If the Lakers take care of these three things on Friday, they will likely head to the Western Conference Finals to face the Denver Nuggets with three full days of rest before Game 1 of that series.

Outrebound the Warriors

At this point of a playoff series, games are often decided by the effort categories, and rebounding may be the most important of those categories.

In the Lakers’ three wins in this series, they had a scant advantage on the boards, but in Golden State’s Game 2 victory, it outrebounded them by 15, and on Wednesday the margin was 10 in favor of Stephen Curry and company.

Rebounding is a measure of effort and desire, and the Lakers will have to outwork the defending champs in order to close out this series.

Anthony Davis must dominate — on both ends of the floor

In each of the last three games, Davis has scored at least 23 points while shooting over 55 percent from the field, but in Game 5 he had no blocked shots or steals while grabbing “only” nine rebounds.

For reference, he is averaging 13.5 rebounds and 3.4 blocks a game through 11 playoff games. Los Angeles needs him to get back into the teens in the rebounding category and turn the basket area into a no-fly zone in Game 6.

But for that to happen, the team needs to figure out how to keep him in or near the paint defensively. The Warriors have been involving him in pick and rolls since Game 4, and it has opened up the lane for easy layups and dunks, as this strategy has left Davis too far out on the perimeter to rotate back toward the hoop.

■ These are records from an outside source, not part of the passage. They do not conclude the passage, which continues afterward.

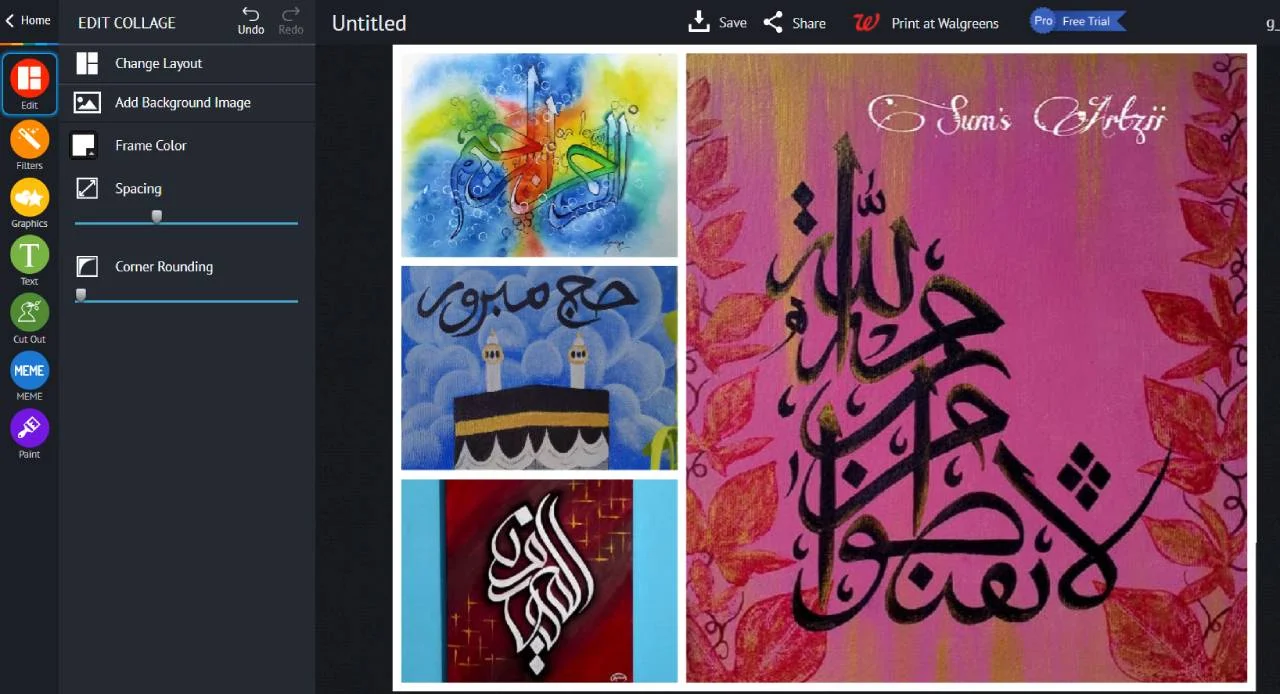
Task: Select the Paint tool
Action: 29,428
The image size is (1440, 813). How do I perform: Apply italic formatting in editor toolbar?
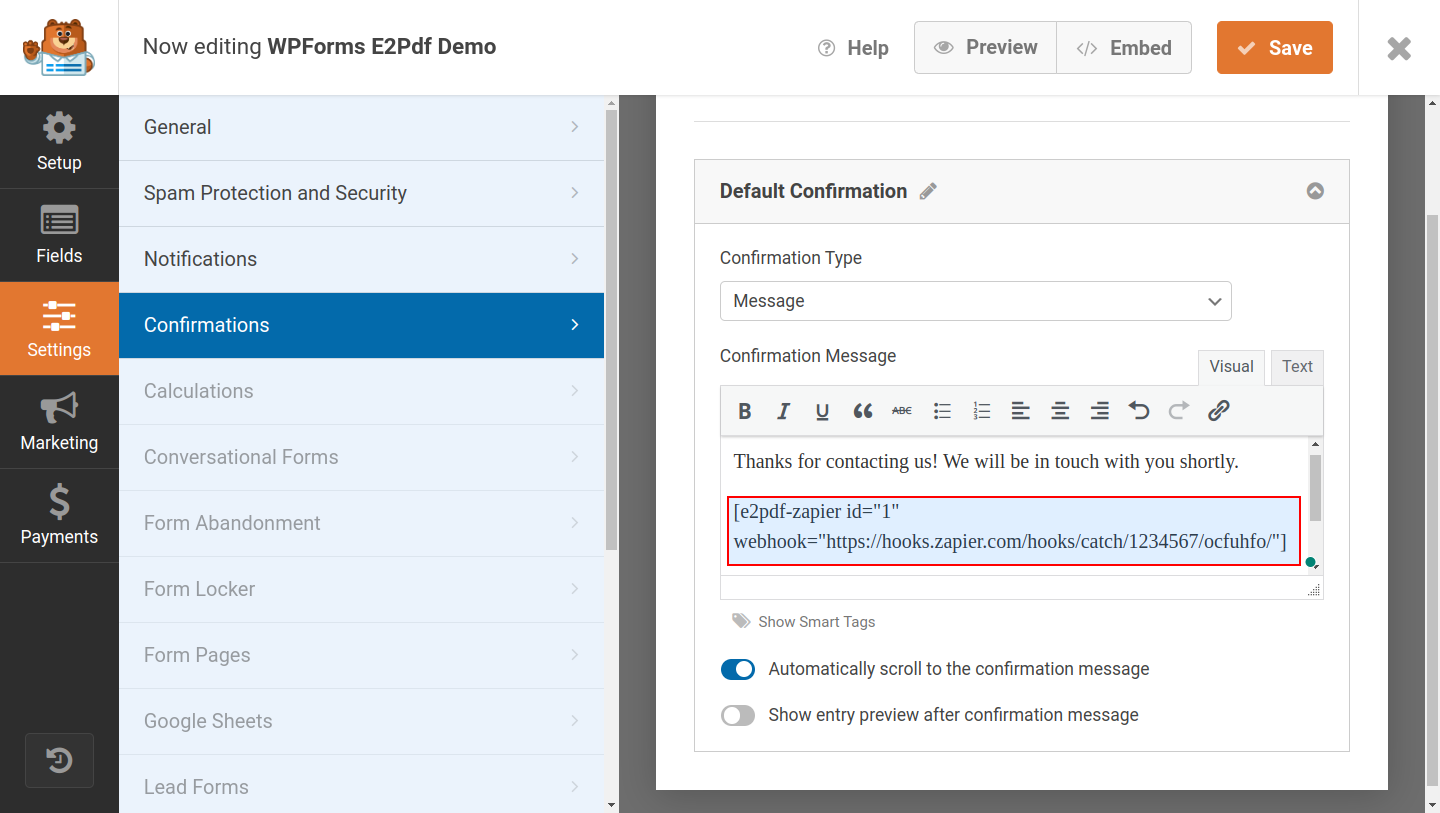click(783, 411)
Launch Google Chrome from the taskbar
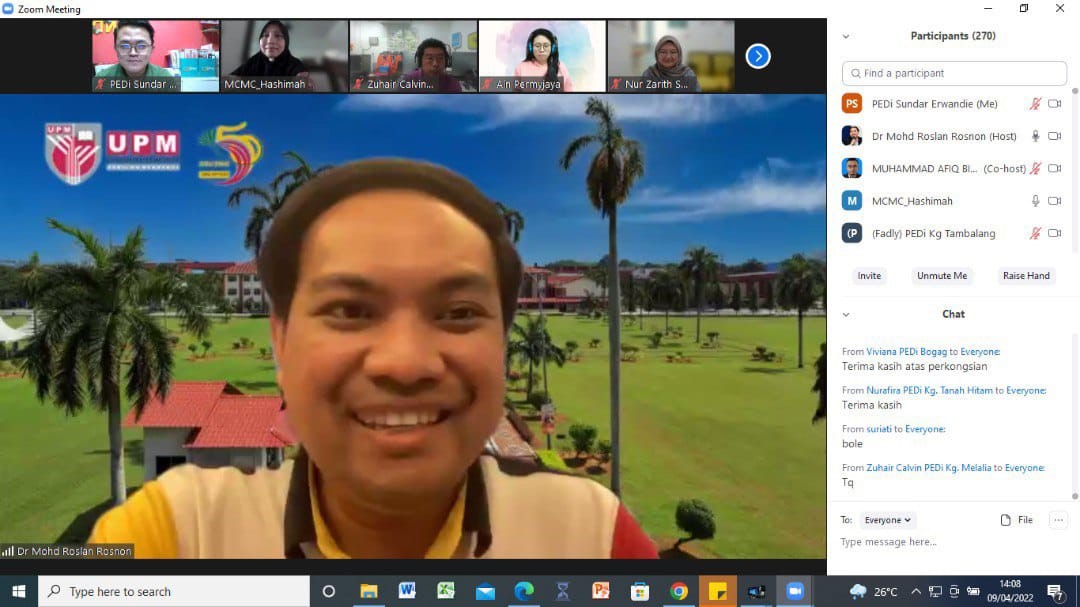 [x=679, y=591]
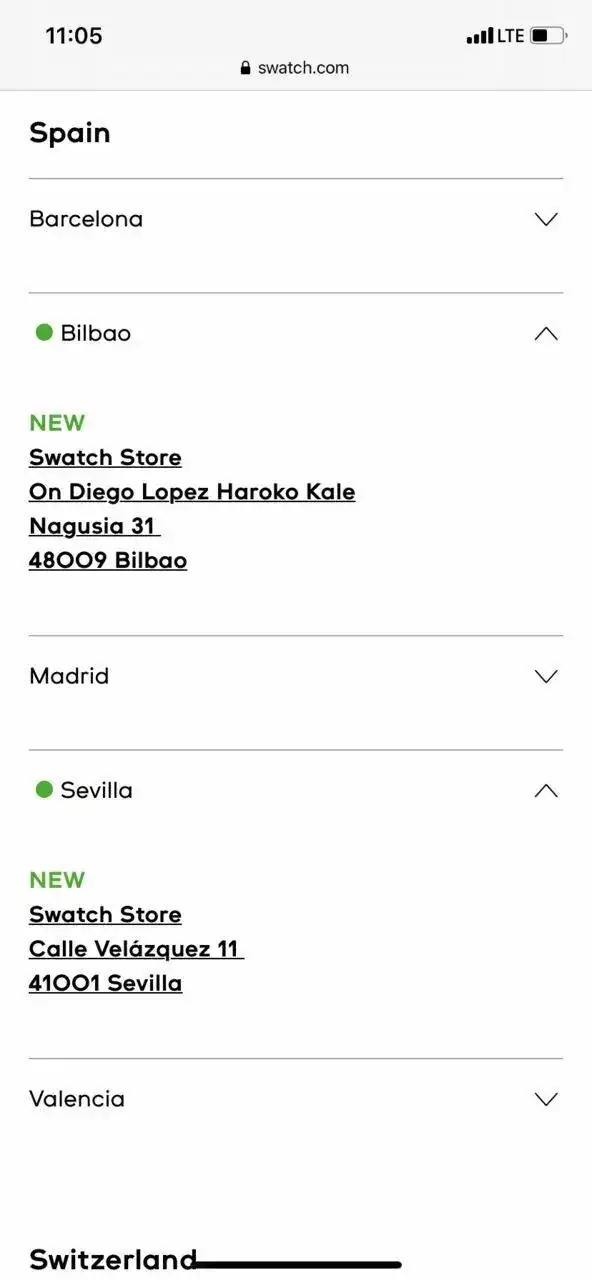The width and height of the screenshot is (592, 1280).
Task: Open the Sevilla Swatch Store link
Action: [105, 915]
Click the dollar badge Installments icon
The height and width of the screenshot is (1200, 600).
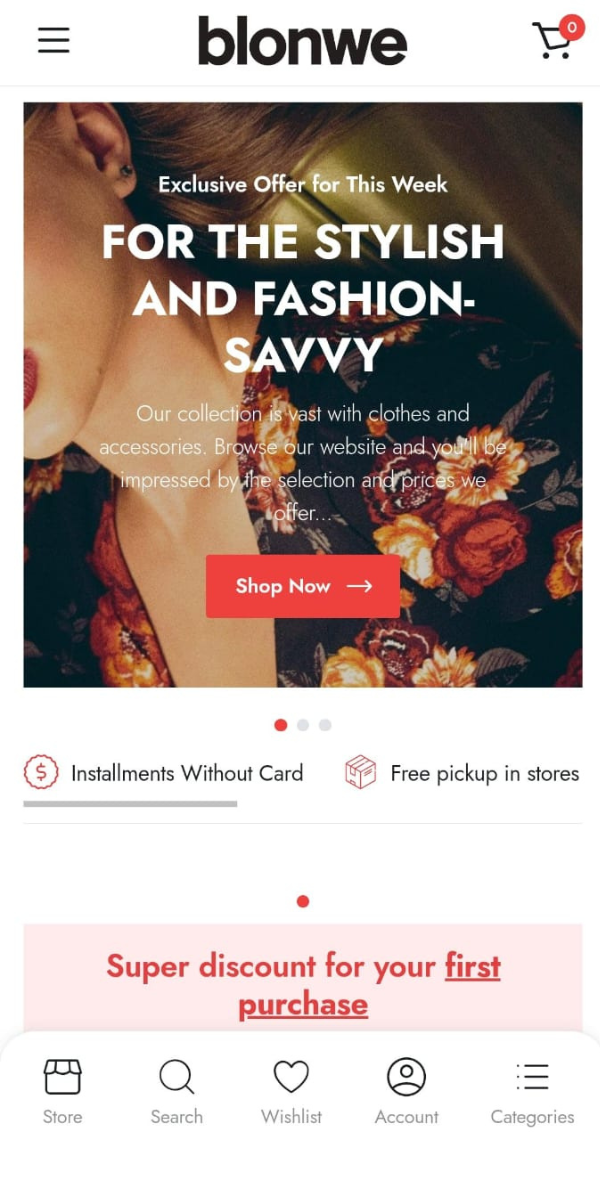click(x=41, y=773)
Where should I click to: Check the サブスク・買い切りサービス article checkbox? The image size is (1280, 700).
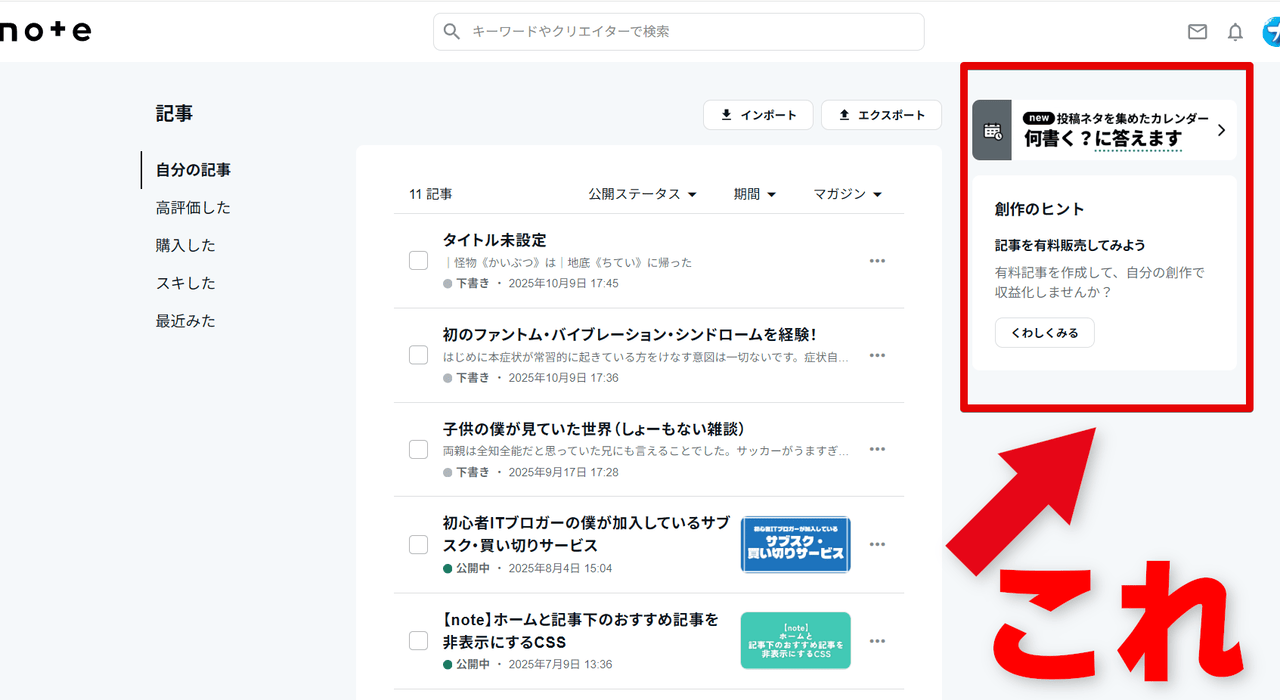click(418, 545)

The Lakers may not need a 30-plus-point game from him, but they do need one of his usual monster games defensively and on the boards in order to win.

Get off to a good start

Conventional wisdom holds that on the road, great teams are content with keeping things close if need be until they can find an advantage and take control later in a ballgame. But at home, teams need to punch their opponent in the mouth as early as possible, figuratively speaking.

Just as they did in the Game 6 clincher versus the Memphis Grizzlies, the Lakers need to jump on the Warriors early and establish a sizable lead. If they allow Golden State to keep things close or even get a lead of their own, the tension will thicken for LeBron James’ crew, and that anxious energy will extend to the fans in the stands.

But if L.A. opens up a lead of at least five to eight points by the third quarter, the Warriors will be the ones feeling nervous, as their season and possibly their entire dynasty will be hanging in the balance.